试剂失效：保存条件错误（如该放-20℃的放在4℃）、过期或反复冻融会使试剂活性下降8。

设备性能：移液器未校准会导致加样量不准；洗板机洗涤不彻底或过度、酶标仪未校正均会影响结果准确性。

操作过程因素

加样问题：加样时间过长、量不足或稀释错误，都会影响反应平衡。

洗涤不当：洗涤不充分会残留游离酶标物，导致背景高和假阳性；洗涤过度则可能将已结合的复合物洗脱，造成假阴性。

温育条件：温度和时间不符合要求（如未提前平衡试剂至室温），会影响抗原抗体结合效率。

交叉污染：手洗板时枪头触碰孔壁，可能引入污染物，导致整板失败。

其他因素

抗凝剂干扰：肝素会增加OD值，EDTA和NaN₃等酶抑制剂会抑制辣根过氧化物酶活性。
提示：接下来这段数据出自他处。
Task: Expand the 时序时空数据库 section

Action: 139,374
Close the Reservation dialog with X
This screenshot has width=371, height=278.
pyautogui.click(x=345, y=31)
HD-HOOK效应：在双抗体夹心法中，当待测抗原浓度过高时，会优先与一种抗体饱和，阻碍“夹心”复合物形成，反而导致信号降低，呈现“假低值”。

以下表格总结了主要干扰因素及其影响和应对措施：

建议

为确保ELISA检测结果的准确性，应：

优先检查标本：确保无溶血、脂血、污染，并正确保存。

规范操作流程：严格遵循试剂盒说明书，特别是加样、温育和洗涤步骤。

做好质控：使用前校准仪器，设立阳性和阴性对照，对可疑结果进行复查。

合理选择试剂：选用质量可靠、批号稳定的试剂盒。